[Directions]
a. Duplicate the passage from the Elspet Gray biography below, starting at the words "Gray appeared in" and ending after "as her daughter.".
b. Render this sentence from the Elspet Gray biography below in Spanish: "Gray appeared in many films and television programmes, her earliest being The Blind Goddess (1948)."

[Page text]
Elspet Jean Gray, Baroness Rix (née Gray; 12 April 1929 – 18 February 2013) was a Scottish actress, who first became known for her partnership with her husband, Brian Rix, and later was cast in many television roles in the 1970s and 1980s. She played Lady Collingford in the television series Catweazle and Mrs. Palmer in the television series Solo, alongside Felicity Kendal.

Career
Gray had a long stage career, particularly known for her appearances in the Whitehall farces, the company being managed by her husband Brian Rix, which were originally performed at the Whitehall Theatre and later at the Garrick.

Gray appeared in many films and television programmes, her earliest being The Blind Goddess (1948). She had several roles in the 1970s including parts in Fawlty Towers, as the paediatrician wife of a psychiatrist baffled by Basil Fawlty’s behaviour, The Crezz, Catweazle, and in the 1980s with Doctor Who story Arc of Infinity and the World War Two drama Tenko. She appeared as the Queen in the BBC sitcom The Black Adder (1983), with Rowan Atkinson as her son in the title role, and as Mrs. Palmer in Solo (1981–82), another comedy, this time with Felicity Kendal in the lead as her daughter.

[Source information]
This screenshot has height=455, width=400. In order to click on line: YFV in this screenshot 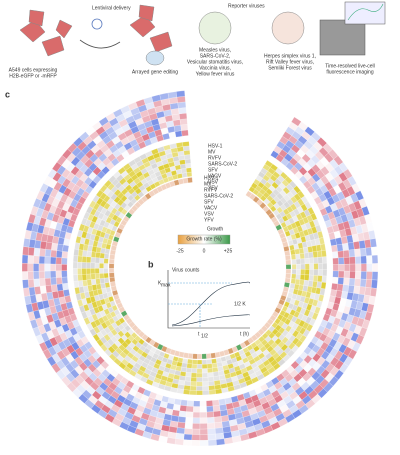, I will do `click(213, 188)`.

--

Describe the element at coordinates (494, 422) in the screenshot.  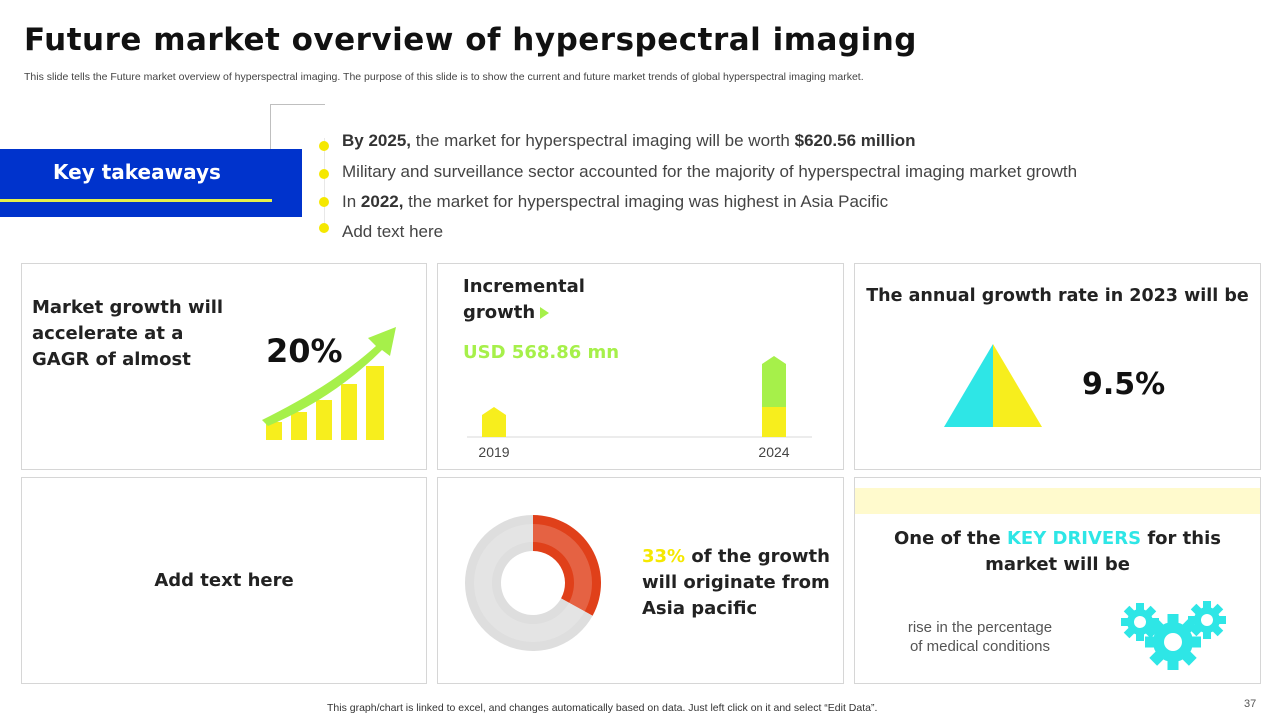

[Answers for the tasks]
a.
Gray appeared in many films and television programmes, her earliest being The Blind Goddess (1948). She had several roles in the 1970s including parts in Fawlty Towers, as the paediatrician wife of a psychiatrist baffled by Basil Fawlty’s behaviour, The Crezz, Catweazle, and in the 1980s with Doctor Who story Arc of Infinity and the World War Two drama Tenko. She appeared as the Queen in the BBC sitcom The Black Adder (1983), with Rowan Atkinson as her son in the title role, and as Mrs. Palmer in Solo (1981–82), another comedy, this time with Felicity Kendal in the lead as her daughter.

b. Gray apareció en muchas películas y programas de televisión, la primera de ellas The Blind Goddess (1948).